Segundo ele, a melhor parte da interação entre os tripulantes, e o que deixa todos com uma maior expectativa é a hora da refeição. A regra é que cada tripulante fica responsável por cozinhar um dia, com total liberdade para escolher o cardápio que vai preparar. "Às vezes saem coisas maravilhosas, mas outras não dá nem para comer, mas como temos que comer o que está na mesa, então você se acostuma com todo tipo de prato, mesmo que você não goste", diverte-se Marcelo.
Os mantimentos são providenciados pelo comandante, que compra de tudo o que for necessário para a próxima etapa da viagem nos mercados locais. "Há uma fartura de variedades, o problema é saber fazer a combinação dos ingredientes para agradar a todos. E outra regra é que não pode fazer comida em excesso, tem que ser na medida para não sobrar para o outro dia", declara o baiano.
Mas satisfazer o estômago é o de menos em uma viagem dessas. O grande barato é saciar a sede de contato com as maravilhas naturais que uma viagem a barco proporciona. "O mais importante são os momentos, as imagens, os animais, o pôr do sol, o nascer do sol, a aurora boreal, as ondas, o mar, a neblina, os icebergs. São imagens que vão ficar registradas na minha mente para sempre", relata o baiano.
Reflexões
Marcelo assume que tem passado por momentos complicados durante essa viagem. "Tenho sentido que o tempo desacelera e nos coloca diante de reflexões inevitáveis. O mar, com sua força e silêncio, mostra o quanto somos pequenos e ao mesmo tempo capazes de deixar marcas imensas. Vamos viver o hoje, aproveitando cada experiência que Aleixo está me proporcionando", afirma o baiano.
Foi um russo, o poeta e dramaturgo Vladimir Maiakovski, o poeta da revolução, que declarou: “O mar da história é agitado. As ameaças e as guerras havemos de atravessá-las, rompê-las ao meio, cortando-as como uma quilha corta as ondas”.
Enquanto Marcelo navega por essas ondas e pensa nas implicações de velejar, a sua família em Salvador acompanha as suas aventuras pela internet, na frequência que a conexão permite.
Seu filho Matheus Brocchini, que veleja desde os seis anos de idade, vai tocando os negócios na Bahia Boats, vibrando com as aventuras do pai e sonhando com os seus próximos passos, às vezes recalculando rotas.

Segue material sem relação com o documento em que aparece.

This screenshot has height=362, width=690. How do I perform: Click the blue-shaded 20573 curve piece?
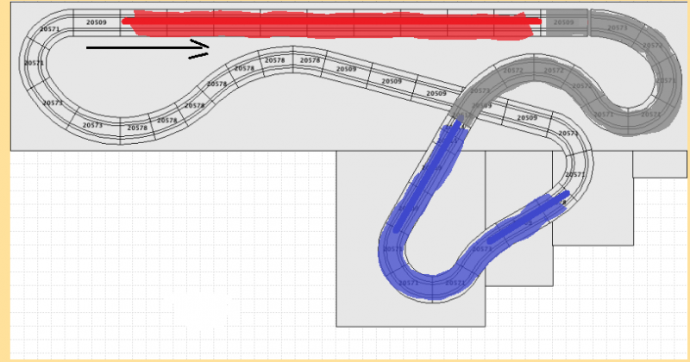[x=481, y=249]
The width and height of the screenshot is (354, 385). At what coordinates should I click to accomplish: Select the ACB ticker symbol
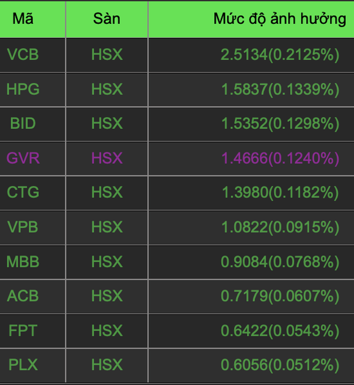click(23, 296)
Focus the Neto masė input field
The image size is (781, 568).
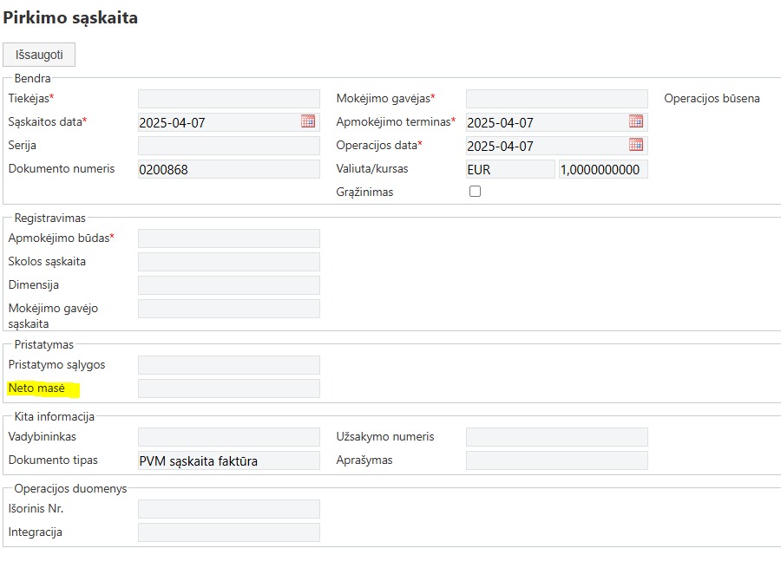coord(229,388)
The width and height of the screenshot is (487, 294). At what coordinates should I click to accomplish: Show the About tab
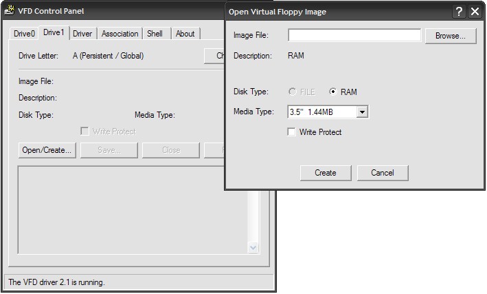185,34
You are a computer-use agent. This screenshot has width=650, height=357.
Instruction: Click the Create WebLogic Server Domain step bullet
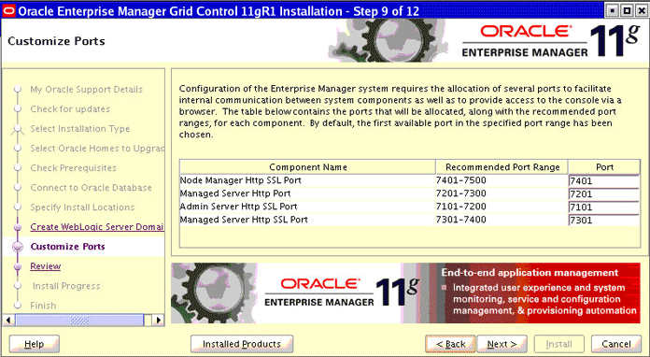pyautogui.click(x=18, y=227)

Matheus, que começou a cursar administração de empresas pensando em gerir a empresa familiar, foi fisgado pelo desejo de fazer oceanografia. "Eu fui criado com a ideia de sair para velejar e dar a volta ao mundo", conta o estudante, que em 2023 comandou uma viagem de barco na costa leste dos Estados Unidos, de Maryland à Flórida, para ensinar um tio a velejar. "Eu estou muito feliz por ver meu pai realizar o seu sonho e em breve espero viajar com ele", anima-se Matheus.
Casada há 30 anos com Marcelo, Fernanda aprendeu a velejar com ele, ainda no início do namoro. De longe, ela monitora as aventuras da tripulação com um certo temor, mas confiante na expertise dos comandantes.

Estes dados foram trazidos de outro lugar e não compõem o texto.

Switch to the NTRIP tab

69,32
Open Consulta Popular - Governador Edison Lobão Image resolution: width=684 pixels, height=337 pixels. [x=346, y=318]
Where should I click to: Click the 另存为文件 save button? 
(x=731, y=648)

"Quando eles começaram a navegar, eu vi que era tranquilo, mas tinha horas que a navegação era tensa, para desviar dos icebergs. Mas como era o tempo todo dia, não tinha noite, a viagem foi mais tranquila", lembra Fernanda.
O eixo de inclinação da Terra faz com que em certas regiões do Círculo Polar Ártico, haja luz solar durante o dia inteiro, ao longo de meses. Esse fenômeno é conhecido como O Sol da Meia-noite, e em Murmansk, a maior cidade do Ártico, acontece entre 22 de maio e 22 de julho, segundo explica o site brasileiro da revista National Geographic.
Ao relatar seus sentimentos em relação à viagem do filho, Maria Adair demonstra tranquilidade. "Preocupação a gente sempre tem. Mas Belov é muito experiente", pondera a artista, que ao longo do tempo presenteou Marcelo com obras suas ligadas ao mar, como uma Iemanjá e dois peixinhos de cerâmica comprados na Feira de São Joaquim e que foram pintados por ela.
A superfície do Oceano Pacífico, onde o veleiro se encontra, aponta no horizonte uma distância física infinita entre o velejador Marcelo Brocchini e a sua família. Mas, no fundo, estão todos no mesmo barco.